Hacker News new | ask | show | jobs
by chii 2879 days ago
> no longer has to think about anything but his application code.

i mean, CGI has always existed. This serverless hype is basically rebrand of CGI with some fancy orchestration around autoscaling across boxes (which, tbh, isn't really that much work, and most people don't need the scale required to make this feasible anyway).

1 comments

> isn't really that much work

I suspect that it's this little parenthetical tidbit, and implicit disagreement with it (or differing definitions of "much") that drives the creation of this kind of abstraction.

In some situations, I consider the gap to be legitimate, where it may be easy (not that much work) for an expert but difficult for everyone else, and, more importantly, becoming expert is non-trivial, even with training/mentorship from one.

In other situations, I consider the gap to be merely one of perception/misestimation, either because it would actually be relatively easy for a non-expert who had actually tried, and/or the needed expertise is shallow enough that it can be quickly taught.

I believe autoscaling is (or at least originally was) of the former category and that the availability of tools and abstractions around it has allowed a broad number of non-experts to leverage the wisdom of a much narrower group of expert practitioners.
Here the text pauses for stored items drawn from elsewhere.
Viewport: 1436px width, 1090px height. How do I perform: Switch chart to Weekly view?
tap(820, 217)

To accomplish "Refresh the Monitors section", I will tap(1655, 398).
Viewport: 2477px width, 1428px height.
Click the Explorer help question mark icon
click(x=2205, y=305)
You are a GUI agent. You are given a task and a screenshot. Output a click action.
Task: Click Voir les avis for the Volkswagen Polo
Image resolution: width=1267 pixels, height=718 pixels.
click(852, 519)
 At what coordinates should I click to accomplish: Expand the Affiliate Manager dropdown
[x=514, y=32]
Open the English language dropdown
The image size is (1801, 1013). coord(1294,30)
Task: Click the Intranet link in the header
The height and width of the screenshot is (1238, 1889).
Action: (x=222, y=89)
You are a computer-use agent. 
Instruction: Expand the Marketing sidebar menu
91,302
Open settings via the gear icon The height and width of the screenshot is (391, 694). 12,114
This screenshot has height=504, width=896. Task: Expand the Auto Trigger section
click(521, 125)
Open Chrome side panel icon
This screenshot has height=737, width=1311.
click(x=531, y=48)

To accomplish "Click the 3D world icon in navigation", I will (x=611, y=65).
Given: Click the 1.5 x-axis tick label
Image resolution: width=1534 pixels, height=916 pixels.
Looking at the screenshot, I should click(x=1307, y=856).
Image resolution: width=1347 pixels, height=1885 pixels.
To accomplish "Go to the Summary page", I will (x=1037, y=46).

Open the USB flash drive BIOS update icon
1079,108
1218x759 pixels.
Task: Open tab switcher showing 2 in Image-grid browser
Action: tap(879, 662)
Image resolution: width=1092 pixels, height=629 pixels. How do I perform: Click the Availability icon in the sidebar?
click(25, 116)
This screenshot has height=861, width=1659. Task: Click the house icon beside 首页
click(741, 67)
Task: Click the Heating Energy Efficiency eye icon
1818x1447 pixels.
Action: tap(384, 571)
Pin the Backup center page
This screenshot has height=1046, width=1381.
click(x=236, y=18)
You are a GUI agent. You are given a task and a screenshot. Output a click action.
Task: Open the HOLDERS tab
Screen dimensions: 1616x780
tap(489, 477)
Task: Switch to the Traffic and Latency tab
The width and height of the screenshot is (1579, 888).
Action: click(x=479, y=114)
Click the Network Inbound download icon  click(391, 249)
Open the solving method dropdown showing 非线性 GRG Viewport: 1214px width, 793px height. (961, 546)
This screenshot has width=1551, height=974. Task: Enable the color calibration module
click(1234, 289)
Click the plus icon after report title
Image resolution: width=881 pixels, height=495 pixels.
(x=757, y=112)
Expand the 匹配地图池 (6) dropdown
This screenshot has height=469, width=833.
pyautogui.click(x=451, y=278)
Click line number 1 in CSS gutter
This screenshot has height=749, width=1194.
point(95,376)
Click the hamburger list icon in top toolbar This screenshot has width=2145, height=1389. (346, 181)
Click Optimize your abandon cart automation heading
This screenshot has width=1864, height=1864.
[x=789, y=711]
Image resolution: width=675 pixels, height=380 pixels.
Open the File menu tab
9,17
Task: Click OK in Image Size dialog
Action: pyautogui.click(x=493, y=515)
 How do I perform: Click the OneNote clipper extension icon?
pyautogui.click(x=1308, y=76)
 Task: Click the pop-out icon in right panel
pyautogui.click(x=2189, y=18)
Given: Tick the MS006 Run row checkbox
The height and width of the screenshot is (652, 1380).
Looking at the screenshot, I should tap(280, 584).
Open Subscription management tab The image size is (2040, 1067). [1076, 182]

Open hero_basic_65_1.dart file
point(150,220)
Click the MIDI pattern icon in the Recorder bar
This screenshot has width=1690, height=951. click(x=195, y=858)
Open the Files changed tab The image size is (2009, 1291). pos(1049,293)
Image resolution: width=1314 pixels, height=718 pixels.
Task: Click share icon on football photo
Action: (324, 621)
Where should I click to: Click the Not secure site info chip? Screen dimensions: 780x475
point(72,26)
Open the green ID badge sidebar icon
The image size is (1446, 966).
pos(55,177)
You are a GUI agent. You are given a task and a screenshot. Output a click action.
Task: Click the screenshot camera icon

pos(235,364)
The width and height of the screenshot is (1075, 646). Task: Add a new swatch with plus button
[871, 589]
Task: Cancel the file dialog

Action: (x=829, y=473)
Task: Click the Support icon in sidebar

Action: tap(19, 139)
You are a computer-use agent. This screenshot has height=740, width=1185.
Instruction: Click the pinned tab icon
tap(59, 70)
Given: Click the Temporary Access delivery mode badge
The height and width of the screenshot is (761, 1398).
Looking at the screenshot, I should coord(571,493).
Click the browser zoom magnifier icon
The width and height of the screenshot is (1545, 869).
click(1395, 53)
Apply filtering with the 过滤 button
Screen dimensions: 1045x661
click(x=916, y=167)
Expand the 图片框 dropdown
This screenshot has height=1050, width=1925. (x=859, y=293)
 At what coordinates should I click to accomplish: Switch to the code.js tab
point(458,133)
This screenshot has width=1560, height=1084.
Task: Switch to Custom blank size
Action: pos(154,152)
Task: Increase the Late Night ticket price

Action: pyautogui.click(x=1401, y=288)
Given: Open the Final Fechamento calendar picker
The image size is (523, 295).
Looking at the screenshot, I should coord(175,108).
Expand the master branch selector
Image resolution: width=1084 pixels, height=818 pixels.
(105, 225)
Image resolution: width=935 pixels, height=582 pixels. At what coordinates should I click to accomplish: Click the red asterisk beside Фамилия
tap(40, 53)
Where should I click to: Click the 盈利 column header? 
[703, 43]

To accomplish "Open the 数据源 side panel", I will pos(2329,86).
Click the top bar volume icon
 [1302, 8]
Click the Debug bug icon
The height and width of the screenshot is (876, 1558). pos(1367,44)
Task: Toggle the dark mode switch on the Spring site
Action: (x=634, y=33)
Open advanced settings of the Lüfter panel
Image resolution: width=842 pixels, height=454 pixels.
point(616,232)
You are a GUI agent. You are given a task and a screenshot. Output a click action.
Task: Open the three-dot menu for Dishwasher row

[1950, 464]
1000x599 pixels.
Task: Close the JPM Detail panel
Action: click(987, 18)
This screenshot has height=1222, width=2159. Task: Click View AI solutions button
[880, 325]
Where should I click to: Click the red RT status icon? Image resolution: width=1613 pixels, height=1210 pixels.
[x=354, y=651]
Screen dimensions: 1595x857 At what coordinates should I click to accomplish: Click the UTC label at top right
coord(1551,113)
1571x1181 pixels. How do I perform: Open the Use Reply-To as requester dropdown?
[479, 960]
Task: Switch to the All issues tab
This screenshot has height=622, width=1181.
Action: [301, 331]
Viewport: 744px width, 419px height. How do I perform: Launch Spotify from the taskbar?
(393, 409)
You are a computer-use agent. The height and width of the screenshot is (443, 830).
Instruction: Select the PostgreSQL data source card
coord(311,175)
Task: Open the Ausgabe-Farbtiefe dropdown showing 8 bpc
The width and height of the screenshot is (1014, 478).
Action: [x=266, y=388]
OTOH, I believe running hardware in a datacenter (as opposed to outsourcing it to a VPS or even cloud) is of the latter category. I routinely read comments like "have to hire 5 sysadmins" from non-experts when we experts know that estimate is around 20x too high for a scale of hundreds of servers. Even at higher scale, if hiring is necessary, the hardware-specific skills are easily taught, so junior staff is fine.